Wartawan harus berkompetensi, seperti yang disyaratkan Dewan Pers, sesuai Undang-Undang Nomor 40 Tahun 1999 tentang Pers dan Kode Etik Jurnalistik Indonesia. Kompetensi bisa dibangun, termasuk dengan referensi dan pelatihan, jika kesejahteraan wartawan dipenuhi.
Sebagai seorang pimpinan organisasi wartawan, setiap saat Mas MG selalu memikirkan, mengucap, dan mengusahakan peningkatan kesejahteraan wartawan di negeri ini. Ia pasti paham betul kondisi wartawan di Indonesia, yang sebagian masih berada di bawah upah minimum regional (UMR), penghasilannya. Kesempatan berbicara di depan Presiden Susilo Bambang Yudhoyono atau Presiden Joko Widodo, saat peringatan Hari Pers Nasional (HPN) setiap 9 Februari, secara bercanda, mas MG selalu menyelipkan pentingnya perhatian pada kesejahteraan wartawan itu.

#### INFORMASI
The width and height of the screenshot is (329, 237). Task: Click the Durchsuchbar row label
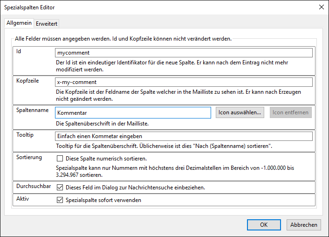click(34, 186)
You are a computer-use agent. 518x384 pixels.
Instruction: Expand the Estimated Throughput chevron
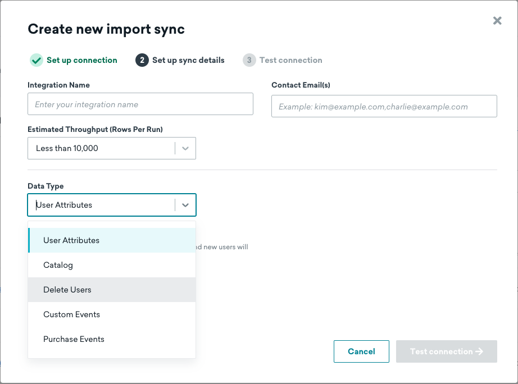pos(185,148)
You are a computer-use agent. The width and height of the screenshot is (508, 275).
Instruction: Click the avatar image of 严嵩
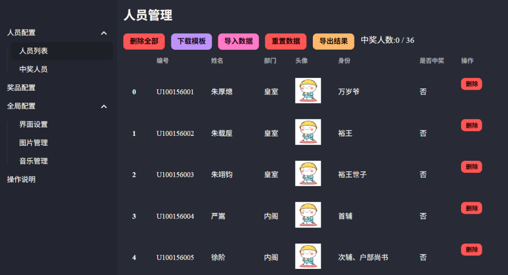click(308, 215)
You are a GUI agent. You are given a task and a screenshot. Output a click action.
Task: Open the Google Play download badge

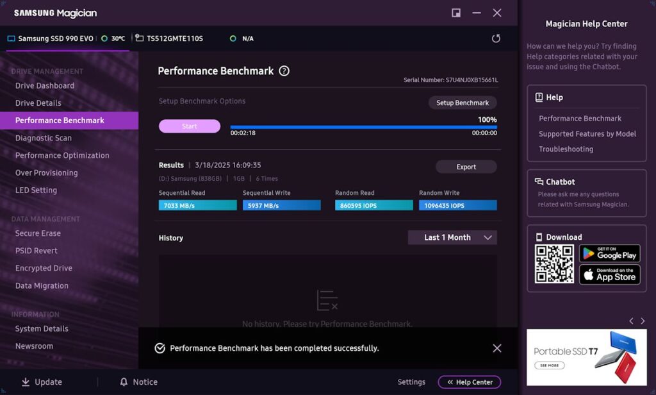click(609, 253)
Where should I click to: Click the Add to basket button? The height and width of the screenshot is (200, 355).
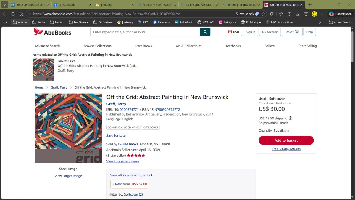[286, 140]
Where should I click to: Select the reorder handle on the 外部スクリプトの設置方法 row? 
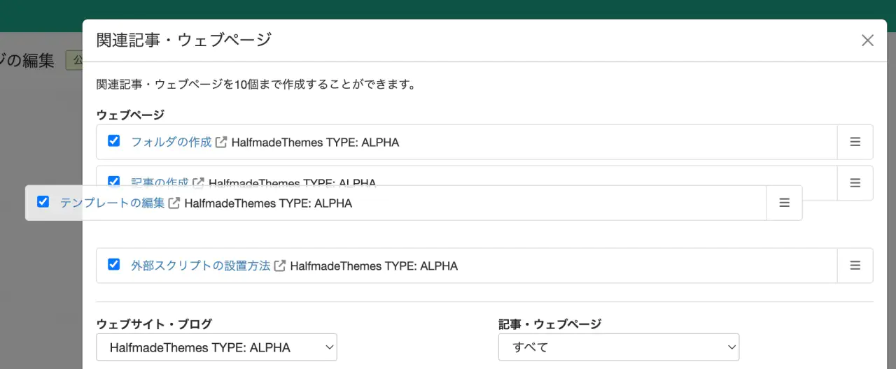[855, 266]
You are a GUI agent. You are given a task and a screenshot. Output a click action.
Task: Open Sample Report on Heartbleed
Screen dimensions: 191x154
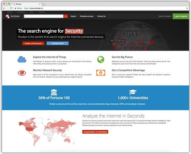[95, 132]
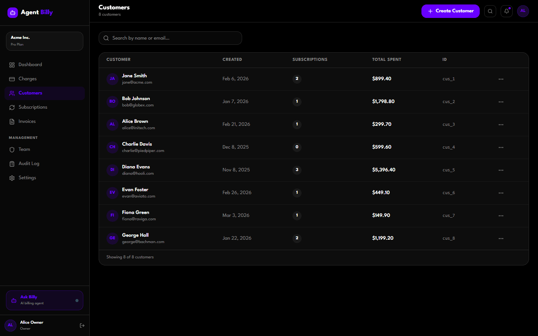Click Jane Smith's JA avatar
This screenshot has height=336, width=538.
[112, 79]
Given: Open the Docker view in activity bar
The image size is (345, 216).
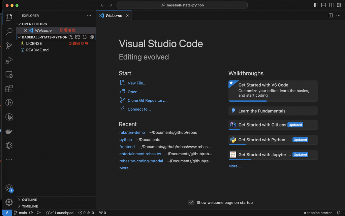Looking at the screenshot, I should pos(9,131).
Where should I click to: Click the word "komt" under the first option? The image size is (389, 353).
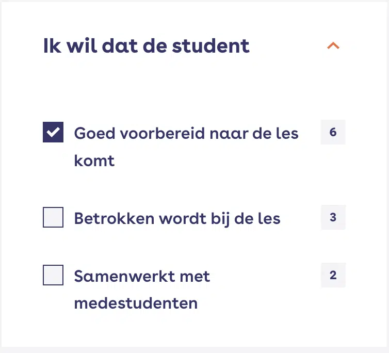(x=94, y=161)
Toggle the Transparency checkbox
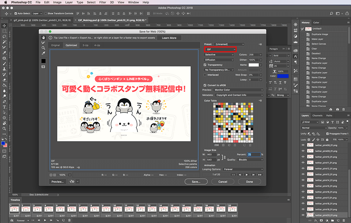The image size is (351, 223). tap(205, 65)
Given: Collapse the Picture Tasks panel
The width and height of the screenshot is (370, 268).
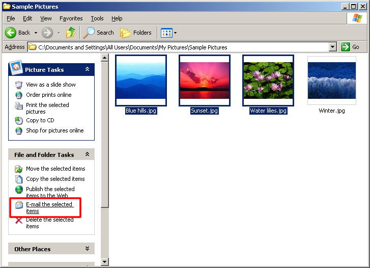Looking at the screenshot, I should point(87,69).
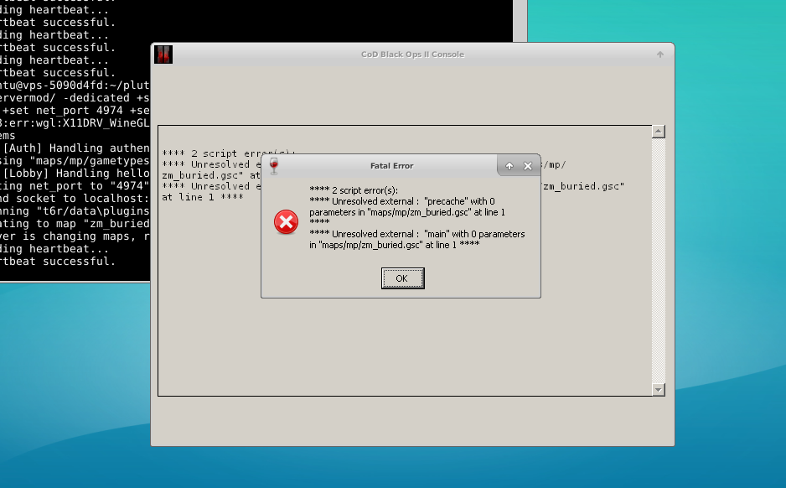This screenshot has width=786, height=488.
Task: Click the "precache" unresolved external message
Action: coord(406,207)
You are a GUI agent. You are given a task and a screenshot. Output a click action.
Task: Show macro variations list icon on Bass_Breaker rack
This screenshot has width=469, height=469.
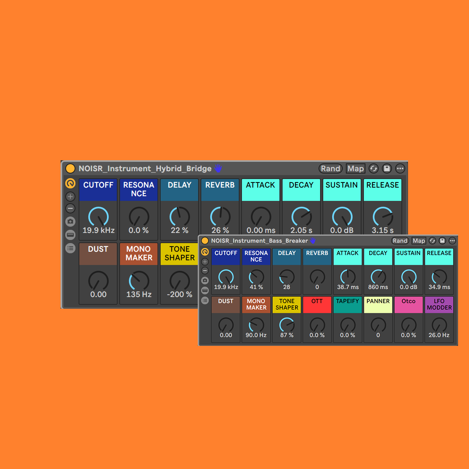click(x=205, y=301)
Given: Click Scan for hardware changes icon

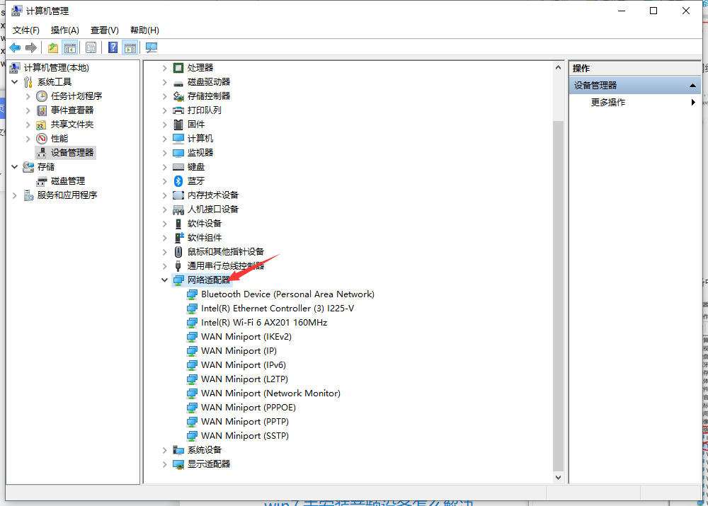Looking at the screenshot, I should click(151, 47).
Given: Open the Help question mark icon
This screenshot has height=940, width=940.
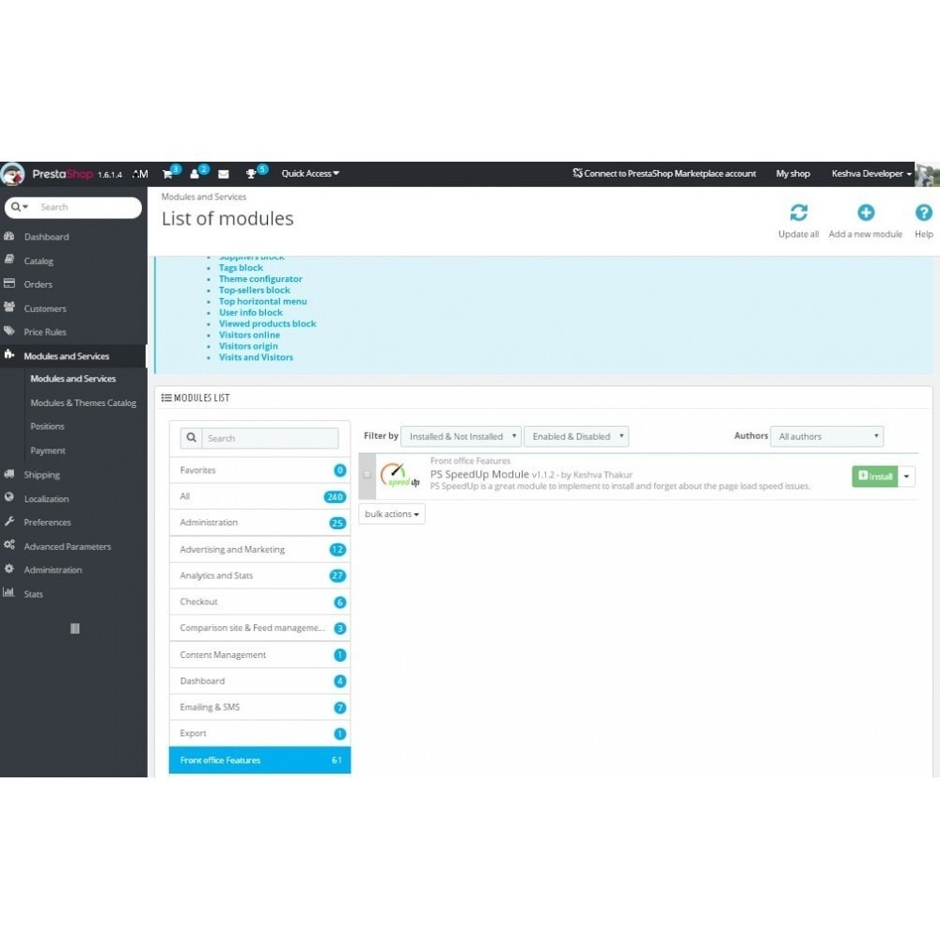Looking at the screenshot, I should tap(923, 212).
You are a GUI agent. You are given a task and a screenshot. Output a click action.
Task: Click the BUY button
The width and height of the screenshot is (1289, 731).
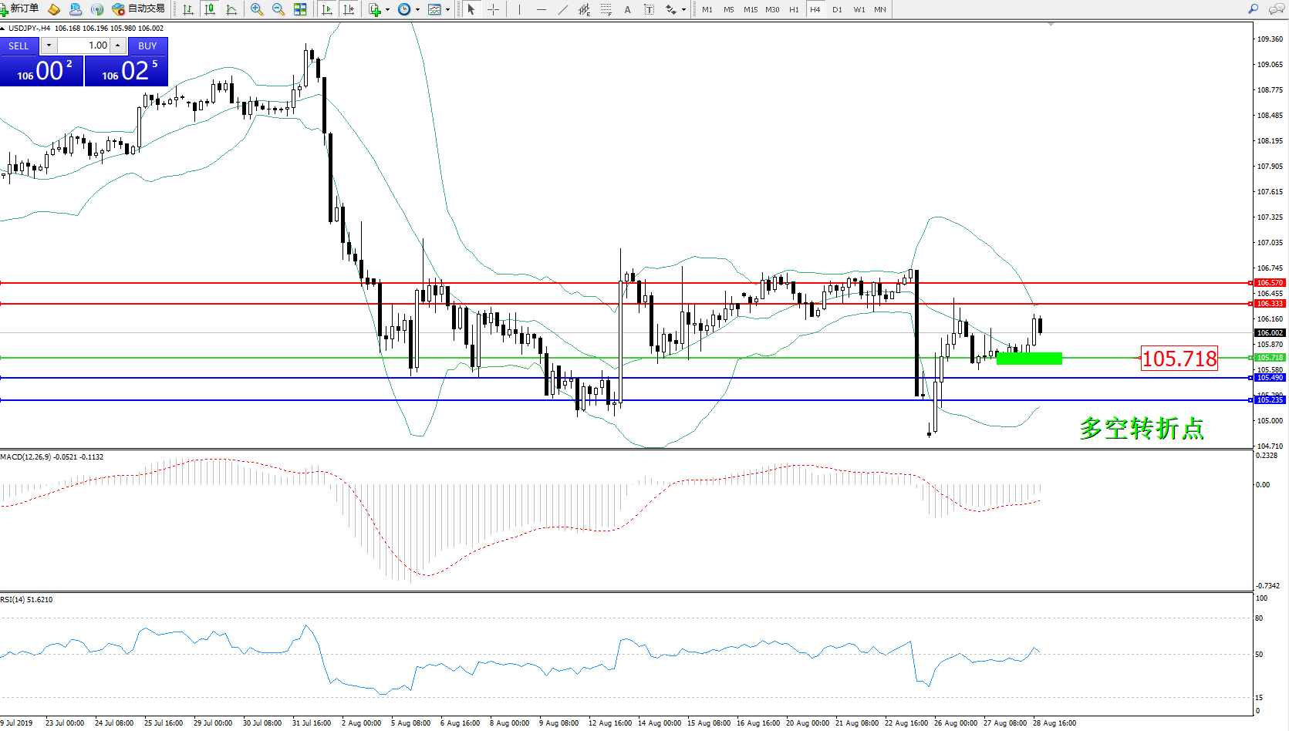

#### INSTRUKSI KERJA
Ringkaslah teks kajian dalam dua kalimat.

#### JAWABAN BERIKUT
Wartawan harus berkompetensi sesuai syarat Dewan Pers, Undang-Undang Nomor 40 Tahun 1999 tentang Pers, dan Kode Etik Jurnalistik Indonesia, dan kompetensi itu dapat dibangun, antara lain lewat referensi dan pelatihan, jika kesejahteraan wartawan dipenuhi. Sebagai pimpinan organisasi wartawan, Mas MG selalu mengusahakan peningkatan kesejahteraan wartawan, yang sebagian penghasilannya masih di bawah UMR, dan secara bercanda selalu menyelipkan pentingnya hal itu saat berbicara di depan Presiden pada peringatan Hari Pers Nasional.